Un prezioso omaggio alla femminilità, che tra correntoni e tendenze di rivalse femministe, guerre alle diete e consigli di seduzione, sceglie piuttosto una strada che riporta a tradizioni sommerse, voci e saperi custoditi nel folklore, per rintracciare una storia diversa da quella ufficiale, e possibilità tutte da esplorare.
L’autrice Gianfranca Ranisio, docente di antropologia presso l’Università Federico II di Napoli, si è già dedicata a studi su tradizioni folkloriche (rituali e forme di devozione popolare, soprattutto nell’Italia meridionale) e gender studies su rappresentazioni e simboli legati alla scena del parto ( Venire al mondo.
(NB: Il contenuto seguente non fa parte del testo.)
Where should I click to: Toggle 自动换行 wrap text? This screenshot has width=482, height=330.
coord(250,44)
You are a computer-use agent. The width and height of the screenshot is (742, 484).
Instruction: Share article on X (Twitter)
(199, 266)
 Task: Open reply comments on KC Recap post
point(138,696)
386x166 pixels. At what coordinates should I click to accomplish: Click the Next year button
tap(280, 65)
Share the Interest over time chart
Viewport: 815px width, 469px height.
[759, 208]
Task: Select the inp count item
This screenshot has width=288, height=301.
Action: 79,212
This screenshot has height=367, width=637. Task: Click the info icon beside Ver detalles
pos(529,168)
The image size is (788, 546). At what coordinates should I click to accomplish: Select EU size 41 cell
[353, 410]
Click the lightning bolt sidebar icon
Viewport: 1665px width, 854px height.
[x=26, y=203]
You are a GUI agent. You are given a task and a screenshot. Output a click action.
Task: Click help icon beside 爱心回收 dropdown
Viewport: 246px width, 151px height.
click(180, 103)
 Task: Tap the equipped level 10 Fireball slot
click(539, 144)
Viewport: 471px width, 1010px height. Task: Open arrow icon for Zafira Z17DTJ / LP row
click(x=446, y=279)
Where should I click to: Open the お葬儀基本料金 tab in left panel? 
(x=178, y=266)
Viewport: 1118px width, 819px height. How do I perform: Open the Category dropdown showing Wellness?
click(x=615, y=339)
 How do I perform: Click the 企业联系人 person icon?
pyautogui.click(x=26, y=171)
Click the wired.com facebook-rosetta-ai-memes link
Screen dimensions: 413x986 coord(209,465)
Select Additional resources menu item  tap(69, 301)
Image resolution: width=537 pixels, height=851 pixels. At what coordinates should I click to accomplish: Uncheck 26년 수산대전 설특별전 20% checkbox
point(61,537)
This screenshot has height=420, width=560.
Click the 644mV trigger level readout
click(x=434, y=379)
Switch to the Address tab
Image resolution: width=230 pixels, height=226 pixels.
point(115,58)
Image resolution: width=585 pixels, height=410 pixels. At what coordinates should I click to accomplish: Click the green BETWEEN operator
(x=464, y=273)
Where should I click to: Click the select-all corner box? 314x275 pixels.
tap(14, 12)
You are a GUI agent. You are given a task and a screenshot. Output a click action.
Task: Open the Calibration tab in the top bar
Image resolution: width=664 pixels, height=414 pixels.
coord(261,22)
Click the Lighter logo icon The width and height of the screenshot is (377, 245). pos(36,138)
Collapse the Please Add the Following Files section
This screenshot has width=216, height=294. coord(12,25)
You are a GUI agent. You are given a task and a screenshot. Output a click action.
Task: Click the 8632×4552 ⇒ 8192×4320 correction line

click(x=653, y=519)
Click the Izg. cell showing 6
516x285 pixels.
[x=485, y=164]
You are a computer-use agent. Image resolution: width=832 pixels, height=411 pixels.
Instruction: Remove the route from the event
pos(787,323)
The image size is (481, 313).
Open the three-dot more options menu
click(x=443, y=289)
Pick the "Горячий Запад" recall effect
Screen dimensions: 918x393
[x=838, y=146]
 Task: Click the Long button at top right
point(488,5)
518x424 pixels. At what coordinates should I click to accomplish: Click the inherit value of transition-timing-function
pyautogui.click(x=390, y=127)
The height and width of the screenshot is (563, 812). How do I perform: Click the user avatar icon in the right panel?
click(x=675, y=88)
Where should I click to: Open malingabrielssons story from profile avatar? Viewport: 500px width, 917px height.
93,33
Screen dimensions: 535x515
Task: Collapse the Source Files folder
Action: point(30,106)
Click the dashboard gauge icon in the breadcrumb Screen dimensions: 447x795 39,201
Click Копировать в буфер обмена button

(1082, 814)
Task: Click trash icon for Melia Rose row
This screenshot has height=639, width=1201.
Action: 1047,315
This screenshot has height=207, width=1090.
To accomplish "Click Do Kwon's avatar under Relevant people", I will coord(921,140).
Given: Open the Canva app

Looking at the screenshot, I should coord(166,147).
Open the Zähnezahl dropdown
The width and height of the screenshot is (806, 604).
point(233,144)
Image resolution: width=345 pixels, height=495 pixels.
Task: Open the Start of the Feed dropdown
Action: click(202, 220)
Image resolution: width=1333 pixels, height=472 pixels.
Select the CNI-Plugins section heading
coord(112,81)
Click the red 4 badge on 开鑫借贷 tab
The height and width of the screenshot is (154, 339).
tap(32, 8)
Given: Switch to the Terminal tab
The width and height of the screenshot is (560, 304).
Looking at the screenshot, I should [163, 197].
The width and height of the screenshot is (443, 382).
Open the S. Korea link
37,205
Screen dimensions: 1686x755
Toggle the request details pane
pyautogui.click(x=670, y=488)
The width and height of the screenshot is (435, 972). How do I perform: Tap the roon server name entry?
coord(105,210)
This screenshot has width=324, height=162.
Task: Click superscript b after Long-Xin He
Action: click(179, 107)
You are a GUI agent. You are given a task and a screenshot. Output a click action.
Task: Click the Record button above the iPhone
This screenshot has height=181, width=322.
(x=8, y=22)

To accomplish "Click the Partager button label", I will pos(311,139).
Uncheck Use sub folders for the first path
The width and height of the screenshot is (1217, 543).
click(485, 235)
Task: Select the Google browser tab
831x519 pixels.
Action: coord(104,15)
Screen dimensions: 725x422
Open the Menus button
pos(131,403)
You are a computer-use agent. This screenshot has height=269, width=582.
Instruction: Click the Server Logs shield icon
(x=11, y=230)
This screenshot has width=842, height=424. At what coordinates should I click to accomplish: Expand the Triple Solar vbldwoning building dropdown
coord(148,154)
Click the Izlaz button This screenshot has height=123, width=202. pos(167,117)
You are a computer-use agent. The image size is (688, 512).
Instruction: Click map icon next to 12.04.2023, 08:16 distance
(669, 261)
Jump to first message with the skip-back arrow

Credenze, pratiche e rituali del parto. 1996).
Due filoni che convergono in questo saggio a scardinare uno dei tabù più forti e profondamente radicati a controllare, reprimere, mortificare il corpo femminile.
Dal menarca alla menopausa, il ciclo mestruale accompagna la nostra vita per circa 30-40 anni: se in altre culture e tempi le donne si ritirano, per radunarsi in giorni considerati di massima potenza e saggezza, e restituire il flusso rosso alla madre terra, nella società occidentale c’è una assoluta carenza di simboli o riferimenti per ognuno di questi momenti.
Piuttosto turbamento e confusione danno adito ad una serie di voci e leggende (come il divieto di toccare piante e vegetali), inquietanti sindromi poi costantemente rinnegate da nuvole di tulle e corpi leggiadri in morbidi azzurri: azzurri sempre, assolutamente, e mai una goccia di rosso sangue a turbare il candore dei quadri pubblicitari, le percezioni promosse dal senso comune.
Fino al terrifico traguardo della menopausa, ciò che accompagna la vita della donna è una assoluta mancanza di conoscenza, un ingiustificato bisogno di nascondere piuttosto che di scoprire.
Al più di intervenire attraverso la medicalizzazione ed il trattamento farmacologico, che identificano così come un disagio ed una patologia giorni sottratti al loro diritto alla diversità, da restituire prontamente al ritmo frenetico quotidiano, annullando un momento, un passaggio di tempo, carico di intuizioni per sperimentare e scoprire nuove modalità di rapportarsi al proprio corpo.
La ripetitività e la ciclicità del mestruo, il simbolismo di quel sangue che più afferma la diversità sessuale della donna, richiamano ai cicli naturali, alle fasi della luna, all’anima del mondo, schernita dalla cultura dominante. Per raccontare quando le donne hanno la luna, occorre allora recuperare parole vietate e negate, incuriosirsi e rifiutare la educazione alla passività, conoscere la possibilità di stare con sicurezza e orgoglio nel proprio corpo.